Anche 2000 anni fa, pare dire il pittore fiammingo Pieter Bruegel il Vecchio (1525-69), l’umanità si affannava per vari motivi. Nel suo straordinario Il censimento di Betlemme (1566) siamo catapultati in quei giorni nei quali «un decreto di Cesare Augusto ordinò che si facesse il censimento di tutta la terra» (Lc 2,1) e ognuno correva, in ogni angolo delle vaste province dell’Impero romano, a farsi registrare nella località di nascita. Bruegel lo rende visivamente attraverso la folla che si accalca al piano terra di una locanda: occupati persino i tavoli all’aperto, nonostante nevichi. Chi arriva con la sua ricchezza (la neve ricopre anche grosse botti di vino, frutto della vendemmia autunnale, e c’è qualcuno che sta attingendo, aprendo il rubinetto di quella in primo piano), chi con la sua povertà (una donna, forse la madre o un’inserviente, sta servendo la cena ad un gruppo di bambini, allungando loro una grossa padella).

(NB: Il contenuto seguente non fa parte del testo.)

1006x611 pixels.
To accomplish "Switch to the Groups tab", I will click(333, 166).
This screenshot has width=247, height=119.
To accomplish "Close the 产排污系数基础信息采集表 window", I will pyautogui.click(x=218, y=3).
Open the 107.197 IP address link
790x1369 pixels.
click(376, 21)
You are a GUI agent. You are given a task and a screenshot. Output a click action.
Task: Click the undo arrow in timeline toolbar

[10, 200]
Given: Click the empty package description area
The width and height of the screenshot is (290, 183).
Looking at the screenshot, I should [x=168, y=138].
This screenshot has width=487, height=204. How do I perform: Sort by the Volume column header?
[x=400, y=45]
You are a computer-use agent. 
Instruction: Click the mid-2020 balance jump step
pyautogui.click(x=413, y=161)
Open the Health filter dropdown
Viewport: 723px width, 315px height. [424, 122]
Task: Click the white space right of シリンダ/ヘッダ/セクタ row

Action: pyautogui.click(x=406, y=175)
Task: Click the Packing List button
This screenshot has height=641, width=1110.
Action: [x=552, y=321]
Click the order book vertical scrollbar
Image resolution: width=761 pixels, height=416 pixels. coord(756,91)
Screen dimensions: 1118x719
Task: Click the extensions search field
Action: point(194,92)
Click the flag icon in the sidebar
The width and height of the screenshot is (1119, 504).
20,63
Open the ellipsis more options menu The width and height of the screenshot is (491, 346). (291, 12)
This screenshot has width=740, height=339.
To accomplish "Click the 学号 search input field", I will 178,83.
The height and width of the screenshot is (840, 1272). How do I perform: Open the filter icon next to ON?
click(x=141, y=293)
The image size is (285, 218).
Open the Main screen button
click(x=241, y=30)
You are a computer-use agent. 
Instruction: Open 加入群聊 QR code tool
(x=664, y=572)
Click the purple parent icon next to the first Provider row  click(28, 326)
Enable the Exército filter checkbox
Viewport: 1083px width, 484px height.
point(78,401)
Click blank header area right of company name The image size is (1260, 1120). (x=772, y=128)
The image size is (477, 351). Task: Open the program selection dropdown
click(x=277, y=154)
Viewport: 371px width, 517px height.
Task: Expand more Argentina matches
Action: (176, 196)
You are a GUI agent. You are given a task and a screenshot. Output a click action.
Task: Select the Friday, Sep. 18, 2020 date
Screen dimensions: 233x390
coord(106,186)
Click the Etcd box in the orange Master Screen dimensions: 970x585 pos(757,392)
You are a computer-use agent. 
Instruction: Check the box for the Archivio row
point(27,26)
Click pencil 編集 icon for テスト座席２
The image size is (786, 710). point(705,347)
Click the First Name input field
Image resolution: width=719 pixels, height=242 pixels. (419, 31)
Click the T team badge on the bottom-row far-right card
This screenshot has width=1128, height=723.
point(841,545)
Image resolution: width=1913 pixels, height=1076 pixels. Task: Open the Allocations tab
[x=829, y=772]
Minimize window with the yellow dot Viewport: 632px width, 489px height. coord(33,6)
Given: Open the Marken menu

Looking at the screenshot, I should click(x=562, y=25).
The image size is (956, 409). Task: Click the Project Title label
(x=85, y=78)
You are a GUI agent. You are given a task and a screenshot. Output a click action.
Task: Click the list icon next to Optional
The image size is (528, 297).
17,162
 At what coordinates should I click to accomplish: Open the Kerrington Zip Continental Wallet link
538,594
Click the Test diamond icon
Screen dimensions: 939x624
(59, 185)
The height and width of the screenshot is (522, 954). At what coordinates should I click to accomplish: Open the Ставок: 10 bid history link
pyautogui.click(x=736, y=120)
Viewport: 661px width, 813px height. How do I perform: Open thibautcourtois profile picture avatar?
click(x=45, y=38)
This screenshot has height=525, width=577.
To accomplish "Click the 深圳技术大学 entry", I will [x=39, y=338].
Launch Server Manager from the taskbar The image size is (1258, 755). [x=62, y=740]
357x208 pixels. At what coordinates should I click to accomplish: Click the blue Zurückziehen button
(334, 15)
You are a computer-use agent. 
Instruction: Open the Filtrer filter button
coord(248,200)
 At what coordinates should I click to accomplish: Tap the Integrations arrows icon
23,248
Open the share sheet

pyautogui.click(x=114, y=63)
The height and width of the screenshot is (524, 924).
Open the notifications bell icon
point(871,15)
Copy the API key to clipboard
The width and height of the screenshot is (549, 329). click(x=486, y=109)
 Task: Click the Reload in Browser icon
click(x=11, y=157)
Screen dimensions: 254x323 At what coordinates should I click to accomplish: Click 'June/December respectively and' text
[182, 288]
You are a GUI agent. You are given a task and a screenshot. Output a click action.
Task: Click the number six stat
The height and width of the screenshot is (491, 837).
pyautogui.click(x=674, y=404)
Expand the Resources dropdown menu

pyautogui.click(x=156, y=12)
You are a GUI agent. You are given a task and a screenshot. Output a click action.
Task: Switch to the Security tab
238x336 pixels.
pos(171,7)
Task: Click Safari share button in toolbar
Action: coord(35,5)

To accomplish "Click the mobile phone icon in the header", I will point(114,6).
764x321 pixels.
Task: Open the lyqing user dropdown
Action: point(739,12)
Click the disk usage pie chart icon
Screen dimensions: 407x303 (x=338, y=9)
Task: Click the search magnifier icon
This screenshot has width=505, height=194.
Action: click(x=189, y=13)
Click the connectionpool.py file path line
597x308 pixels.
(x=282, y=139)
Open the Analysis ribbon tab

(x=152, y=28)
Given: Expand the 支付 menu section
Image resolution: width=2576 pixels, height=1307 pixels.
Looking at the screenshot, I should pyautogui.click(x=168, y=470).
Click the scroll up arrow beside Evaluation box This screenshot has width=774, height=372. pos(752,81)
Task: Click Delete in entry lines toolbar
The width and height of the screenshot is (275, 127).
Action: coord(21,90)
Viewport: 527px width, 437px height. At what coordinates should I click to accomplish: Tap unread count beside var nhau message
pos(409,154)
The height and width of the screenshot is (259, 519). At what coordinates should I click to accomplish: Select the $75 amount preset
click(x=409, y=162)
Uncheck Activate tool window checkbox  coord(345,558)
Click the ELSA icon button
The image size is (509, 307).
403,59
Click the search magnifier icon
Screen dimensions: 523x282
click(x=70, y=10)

L’intero paesaggio brulica di vita. Laghi e fiumi ghiacciati sono percorsi da adulti e bambini che cercano di guadarli con i propri averi, per pescare o, addirittura, per giocare con lo slittino. Una chiatta innevata è rimasta incastrata, immobile, nel ghiaccio, poco lontano dal porto fluviale. Un uomo si carica di un grosso tronco, vicino ad un carro pieno di rami legati in fascine, per riscaldare la casa.
La città, però, non sembra corrispondere molto, nella sua architettura, alla Betlemme del 6 a.C. Rappresenta, piuttosto, il classico villaggio fiammingo della metà del Cinquecento, con le sue case in muratura, le fortificazioni in parte in rovina (lo si vede in alto a destra. Forse un’allusione alle conseguenze della guerra decennale tra la Spagna e le Province Unite, in corso mentre il quadro veniva dipinto?) e, addirittura, una chiesa romanico-gotica (il portale è a tutto sesto), con tanto di campanile al centro della facciata. L’occhio del “lettore” minuzioso avrà certamente notato anche la corona dell’Avvento innevata che pende proprio sulla porta della locanda.
Perché tutti questi anacronismi? Per ricordare che l’evento del Natale non è confinato nel suo secolo di appartenenza: dacché Cristo si è fatto uomo, l’Incarnazione è diventata il fulcro attorno a cui ruota l’intera storia dell’umanità. Cristo è venuto al tempo di Augusto, tornerà alla fine del mondo per amministrare il Giudizio universale, ma nel frattempo Egli chiede di essere quotidianamente accolto in ogni cuore e in ogni luogo.
Ecco infatti, approssimarsi alla locanda un uomo, con gli strumenti del falegname, che trascina un asino, sul quale siede una donna avvolta in un lungo panno caldo: Giuseppe con Maria incinta! Quasi si fatica a scorgerli, in mezzo alla folla. Anche questo è simbolico: il Signore ha uno stile “discreto”, entra nel mondo in punta di piedi, viene a condividere la vita di ogni uomo e di ogni donna che nasce sulla terra, senza compiere a tutti i costi gesti mirabolanti.
Sappiamo quale fu la risposta della locanda alla Sacra Famiglia. Noi le apriremo?